TEXTE À LIRE>
******************************

En 1857, après avoir vécu presque toute leur vie côte à côte, les 2 sœurs Baudu se séparent. Françoise et son mari Jacques Chesseron restent aux Touches mais Rose et son époux Jacques Croisé partent pour Clazay. Ils sont aussitôt remplacés dans la moitié de l’exploitation vacante par des métayers avec qui les Chesseron n’ont pas d’attaches familiales. Le couple déjà âgé formé par Pierre Verger et Marie Baudouin est assisté par leurs enfants Françoise, Urbain, Pierre, Victorine, Joséphine et Marie dont beaucoup sont majeurs et  tous sont célibataires.
Du côté de mes ancêtres Chesseron, le fonctionnement est sans doute très patriarcal avec un père très autoritaire. Tout le monde reste à la ferme, sous la coupe du pater familias, et seul le plus jeune des 3 garçons se marie. Jacques et François deviennent des « vieux garçons » tandis que leur frère Auguste Chesseron (sosa 18) se marie à 24 ans en 1861 avec Marie Roy (sosa 19), âgée de 21 ans. Deux enfants naissent bien vite, Louis en 1862  et Marie (sosa 9) en 1865. C’est sans doute Auguste qui commence à diriger la ferme pour succéder à son père. En 1866, il emploie une servante de 18 ans, Mathilde Thery.

******************************

DONNÉES À UTILISER>
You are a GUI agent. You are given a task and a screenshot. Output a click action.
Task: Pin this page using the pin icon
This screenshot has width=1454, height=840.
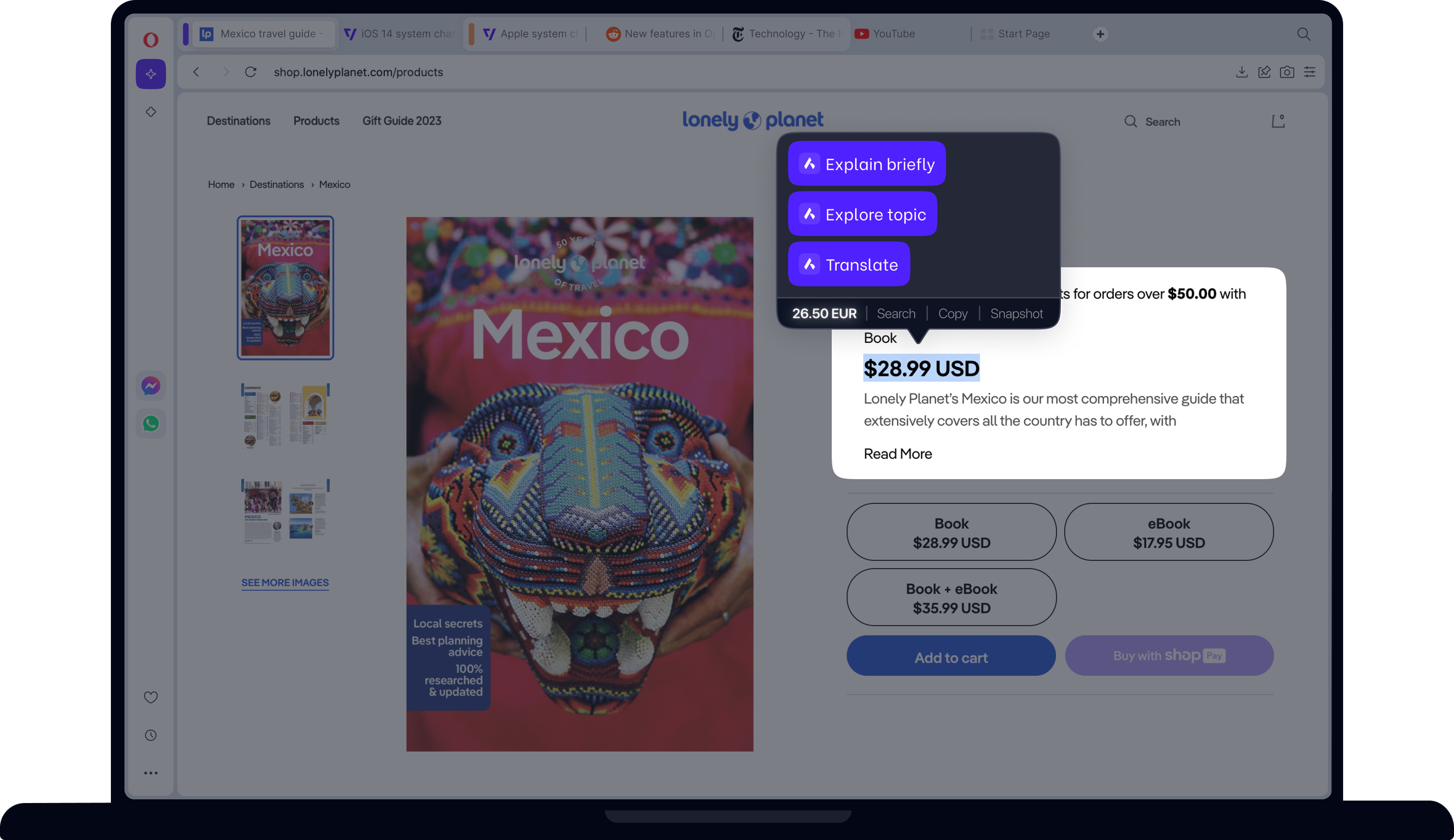[x=1264, y=72]
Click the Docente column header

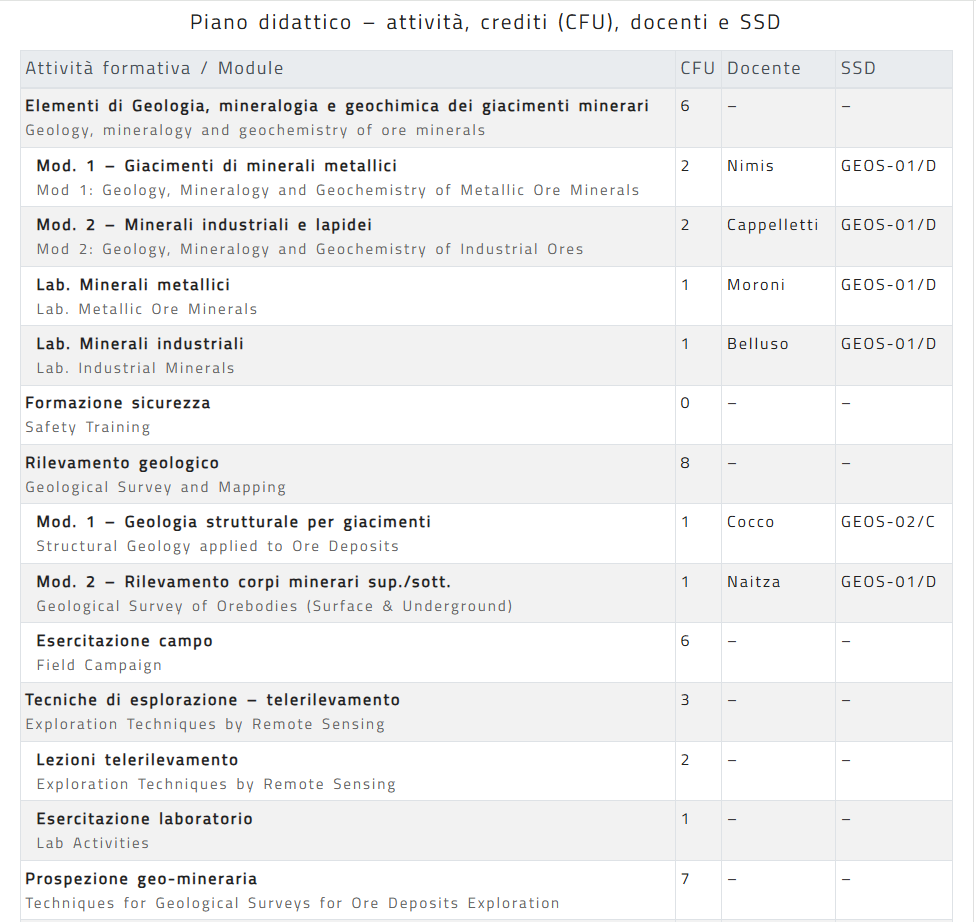pos(763,69)
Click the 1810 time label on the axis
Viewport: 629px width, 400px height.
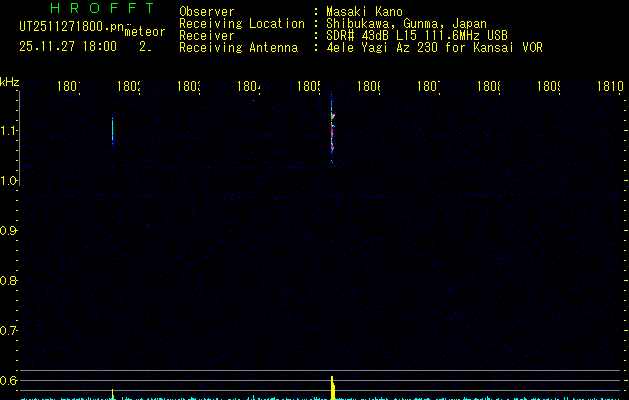(609, 87)
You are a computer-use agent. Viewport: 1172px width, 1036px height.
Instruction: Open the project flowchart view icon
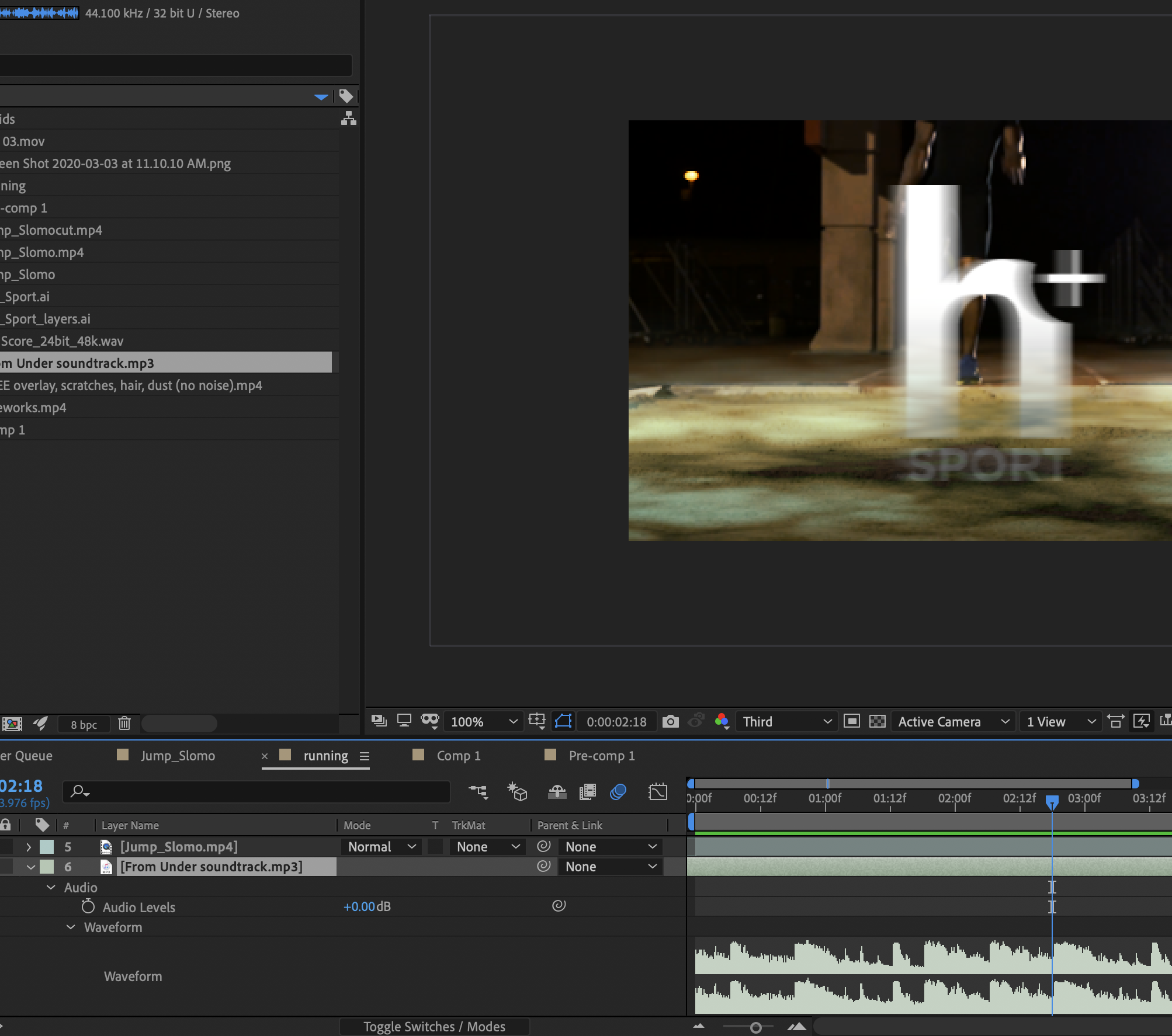point(348,119)
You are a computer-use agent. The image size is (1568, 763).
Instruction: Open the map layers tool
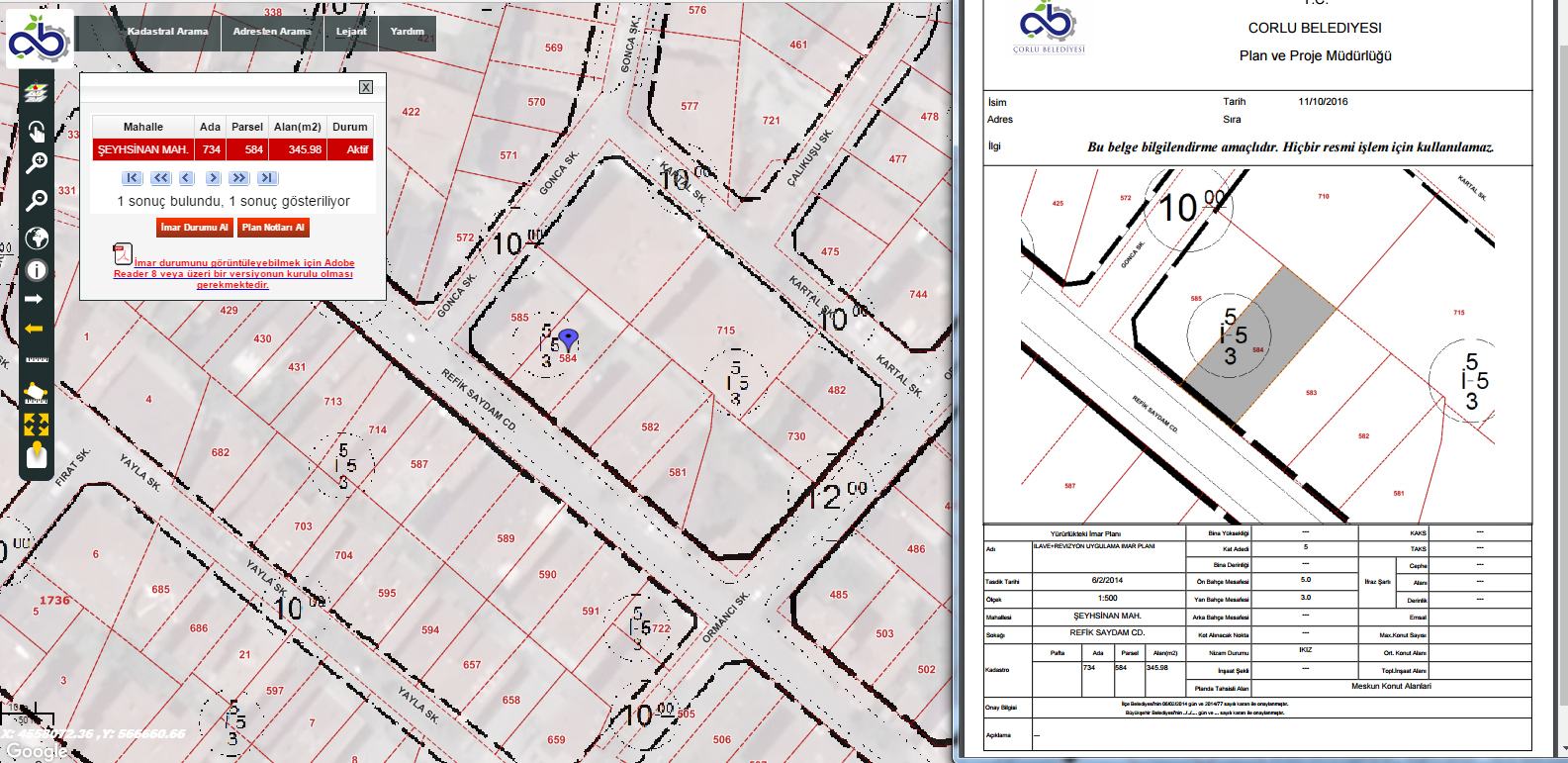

******************************

CONSIGNE A> Selon le texte sur les sœurs Baudu, où partent Rose et son époux Jacques Croisé en 1857 ?
CONSIGNE B> Indiquez combien de lignes des enregistrements contiennent la chaîne « Open ».

RÉSULTAT DE LA TÂCHE A> À Clazay.

RÉSULTAT DE LA TÂCHE B> 2